At that point, four officers fired what is suspected to be 12 rounds at Nickel, who Masterson said took cover at the top of the stairwell.

That was when Nickel began talking to officers and surrendered. Neither Nickel or the officers were injured in the shooting. It does not appear that Nickel fired at police, Masterson said. It appears as if the handgun was not fired and the three bullets fired from the rifle went into the doors, he said.

Nickel was charged with felony counts of aggravated assault and discharge of a gun into an inhabited building and booked into the Ada County Jail Wednesday morning. He is scheduled to make his initial court appearance Thursday afternoon.

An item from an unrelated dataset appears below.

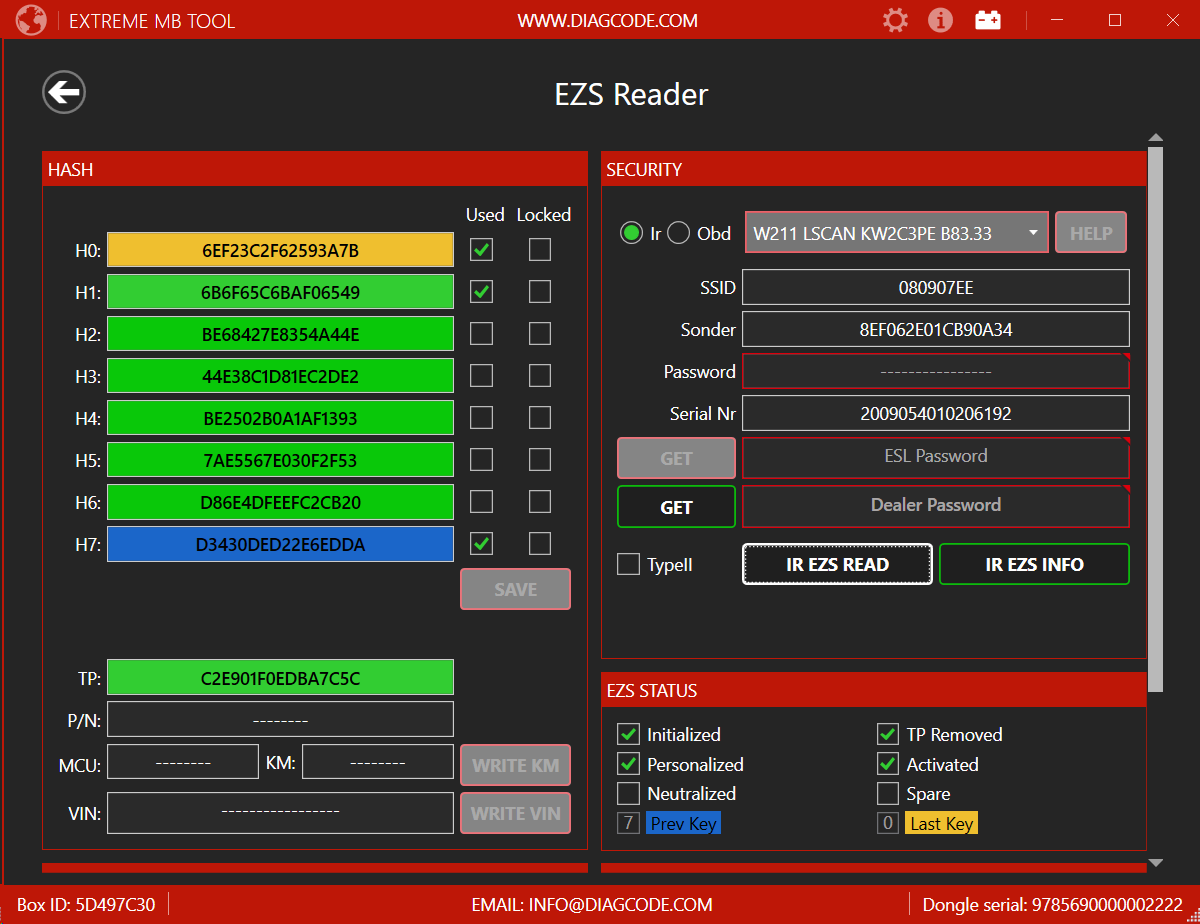1200x924 pixels.
Task: Click the globe logo icon
Action: click(x=30, y=20)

The Ada County Sheriff's Office is leading the Critical Incident Task Force investigation of the officer-involved shooting.

The four officers who fired at Nickel have been placed on administrative leave, which is Boise police policy. They were still being interviewed Wednesday afternoon.

Boise community Ombudsman Pierce Murphy, who investigates all officer-involved shootings or use of deadly force by Boise police officers, also responded to the apartment complex to begin his investigation into what happened.

The results of his investigation will be issued after the task force has completed their review.

Nickel is currently employed as a correctional officer with the rank of sergeant by the Idaho Department of Correction at the medium security prison south of Boise.

Nickel was hired by the IDOC in 1997 and promoted to sergeant in 2001, according to department spokesman Jeff Ray. Nickel is currently on administrative leave, Ray said.